Petition to American Red Cross, Centers for Disease Control and Prevention, Food and Drug Administration, Donald Trump

CONTAMINATED BLOOD SUPPLY!!!!!

Lyme Disease is a devastating disease that wreaks havoc on nearly every internal body system. It's often mis-diagnosed leaving many people without knowledge of these organisms living in their bodies. These people may so kindly donate blood because they are unaware of any such disease. The blood collection centers do test for certain diseases like, Hepatitis B, C, West Nile and AIDS. However there are no protocols in place to test the blood donations for the presence of Borrelia Burgdorferi or the 300+ co-infections. According to studies by NIH and the CDC, it is confirmed that Borrelia Burgdorferi can survive being stored in a blood bag. It has also been proven in a laboratory using mice that the Lyme bacteria can successfully be transmitted via transfusion.
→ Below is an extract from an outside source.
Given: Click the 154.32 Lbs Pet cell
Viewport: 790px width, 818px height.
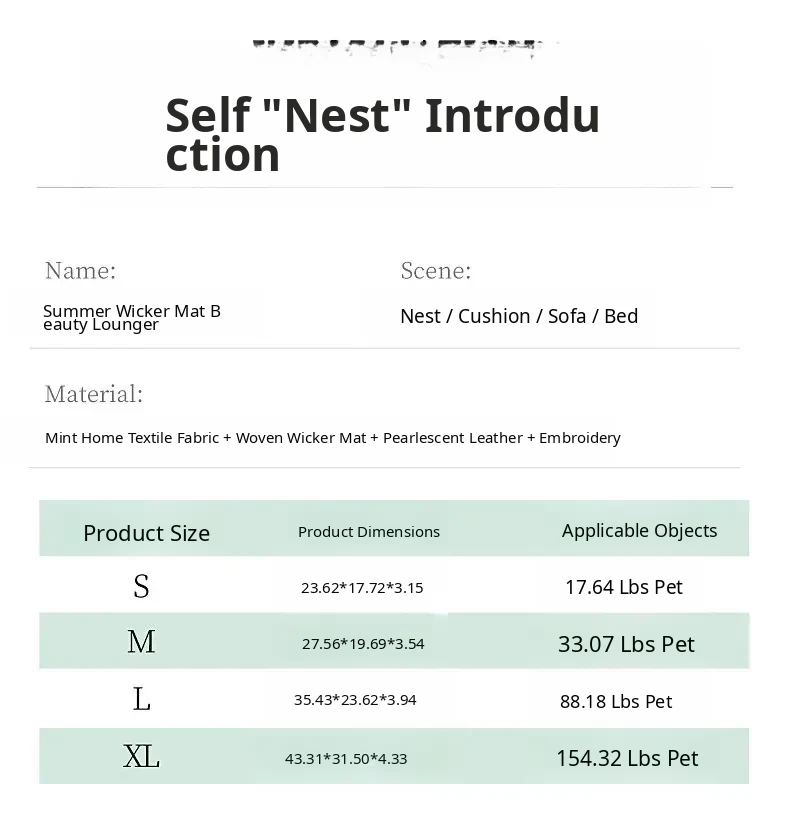Looking at the screenshot, I should point(627,758).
This is a HUGE PROBLEM!!!!!! Please sign this petition to protect our recipients of blood donations and STOP the spread of Lyme Disease. With this petition we ask three things: 1. Check the entire Nations current blood supply for contamination and dispose of any unsafe supply.  2. Add Lyme testing to the protocol when receiving donated blood.   3. Investigate the CDC, as their Lyme guidelines are seriously outdated.  Borrelia Burdorferi and it's co-infections are blood borne infectious diseases!  This needs immediate attention before one more person becomes infected. There have already been documented cases of Babesia transmission via transfusion back in 2012, however the CDC, nor any other agencies turned their so called concern into change.    Lyme Disease is a world wide Pandemic.